Triple Loading

Phil Dawes is working on an ifpstore to back his Veudas RDF editor. Yesterday he published some benchmarks for importing triples into ifpstore.

While there are quite a number of variables — the data structures differ a bit, the hardware used isn’t identical, etc… — I thought I’d try to redo the benchmarks with the Redland/MySQL storage backend.

At first I tried importing the four separate files from Wordnet, then serialised in NTriples syntax in one file, and last a single RDF/XML file, generated naïvely (meaning that the size of the file is larger than the four raw files combined, even if it contains the same triples) from the NTriples one.

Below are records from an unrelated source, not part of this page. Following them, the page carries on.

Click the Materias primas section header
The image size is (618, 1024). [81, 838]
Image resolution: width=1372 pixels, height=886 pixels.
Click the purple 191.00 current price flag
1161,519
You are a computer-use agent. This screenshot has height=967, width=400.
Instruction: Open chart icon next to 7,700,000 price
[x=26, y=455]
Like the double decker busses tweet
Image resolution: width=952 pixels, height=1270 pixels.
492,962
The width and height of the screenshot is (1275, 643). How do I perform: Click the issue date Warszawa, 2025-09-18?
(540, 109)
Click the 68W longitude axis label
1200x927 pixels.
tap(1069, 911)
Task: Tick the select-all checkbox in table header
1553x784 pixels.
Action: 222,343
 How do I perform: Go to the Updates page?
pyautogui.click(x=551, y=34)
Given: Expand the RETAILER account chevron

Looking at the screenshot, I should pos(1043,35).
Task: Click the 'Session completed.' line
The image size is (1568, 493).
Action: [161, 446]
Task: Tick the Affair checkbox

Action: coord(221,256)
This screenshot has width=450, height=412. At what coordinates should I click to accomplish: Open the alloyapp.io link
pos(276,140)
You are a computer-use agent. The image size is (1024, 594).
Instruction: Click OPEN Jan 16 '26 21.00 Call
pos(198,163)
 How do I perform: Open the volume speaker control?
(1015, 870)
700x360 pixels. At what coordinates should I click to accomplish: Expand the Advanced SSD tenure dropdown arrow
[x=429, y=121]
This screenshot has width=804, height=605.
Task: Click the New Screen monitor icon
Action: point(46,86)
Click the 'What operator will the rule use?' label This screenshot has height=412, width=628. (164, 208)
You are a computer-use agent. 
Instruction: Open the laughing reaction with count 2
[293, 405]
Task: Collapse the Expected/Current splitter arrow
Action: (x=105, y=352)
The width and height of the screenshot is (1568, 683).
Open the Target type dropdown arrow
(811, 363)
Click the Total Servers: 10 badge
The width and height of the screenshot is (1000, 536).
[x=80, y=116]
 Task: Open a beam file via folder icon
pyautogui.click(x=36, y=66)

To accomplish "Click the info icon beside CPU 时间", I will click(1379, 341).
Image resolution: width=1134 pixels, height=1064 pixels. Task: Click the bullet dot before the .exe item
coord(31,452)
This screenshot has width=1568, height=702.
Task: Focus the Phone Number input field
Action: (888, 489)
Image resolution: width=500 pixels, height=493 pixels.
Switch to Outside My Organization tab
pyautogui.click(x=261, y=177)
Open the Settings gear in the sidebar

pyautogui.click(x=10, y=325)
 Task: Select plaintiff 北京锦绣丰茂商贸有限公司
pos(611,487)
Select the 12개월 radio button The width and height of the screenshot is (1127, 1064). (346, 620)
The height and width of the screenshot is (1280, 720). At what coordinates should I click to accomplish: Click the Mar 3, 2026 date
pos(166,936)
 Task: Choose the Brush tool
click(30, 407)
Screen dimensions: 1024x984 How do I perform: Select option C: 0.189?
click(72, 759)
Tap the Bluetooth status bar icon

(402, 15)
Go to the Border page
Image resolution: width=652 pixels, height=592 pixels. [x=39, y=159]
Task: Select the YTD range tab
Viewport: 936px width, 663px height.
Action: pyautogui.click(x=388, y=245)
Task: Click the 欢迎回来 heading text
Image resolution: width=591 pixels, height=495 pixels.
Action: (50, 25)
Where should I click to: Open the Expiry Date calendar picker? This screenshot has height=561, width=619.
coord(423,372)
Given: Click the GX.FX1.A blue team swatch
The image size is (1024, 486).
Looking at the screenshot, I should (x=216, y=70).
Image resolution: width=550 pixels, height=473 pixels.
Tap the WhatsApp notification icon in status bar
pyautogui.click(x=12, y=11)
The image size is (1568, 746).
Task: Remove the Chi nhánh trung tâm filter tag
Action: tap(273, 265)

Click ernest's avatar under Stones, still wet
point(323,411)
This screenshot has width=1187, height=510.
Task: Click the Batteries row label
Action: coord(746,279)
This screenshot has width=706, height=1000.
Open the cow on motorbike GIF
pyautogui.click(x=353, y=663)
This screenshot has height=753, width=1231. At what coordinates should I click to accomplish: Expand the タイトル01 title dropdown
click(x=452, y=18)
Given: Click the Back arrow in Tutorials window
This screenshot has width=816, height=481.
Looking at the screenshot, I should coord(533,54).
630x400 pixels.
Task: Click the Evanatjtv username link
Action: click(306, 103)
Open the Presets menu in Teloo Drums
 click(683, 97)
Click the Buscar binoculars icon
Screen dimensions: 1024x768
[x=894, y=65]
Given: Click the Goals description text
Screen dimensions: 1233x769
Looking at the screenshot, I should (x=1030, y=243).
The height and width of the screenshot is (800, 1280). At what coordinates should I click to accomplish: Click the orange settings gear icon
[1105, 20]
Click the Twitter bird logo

Then I repeated the tests, this time with the bulk loading features — table locking and temporary disabling of indices — of the MySQL storage backend turned on. The benchmark below includes the index rebuilding phase that takes place after the actual load.

[Redland/MySQL Wordnet Benchmark]

Redland/MySQL Wordnet Benchmark Standard Bulk
Separate 210 181
RDF/XML 225 169
Ntriples 205 158

As the numbers suggest, the bulk loading features work, and raptor is faster at parsing NTriples than RDF/XML, hardly a surprise.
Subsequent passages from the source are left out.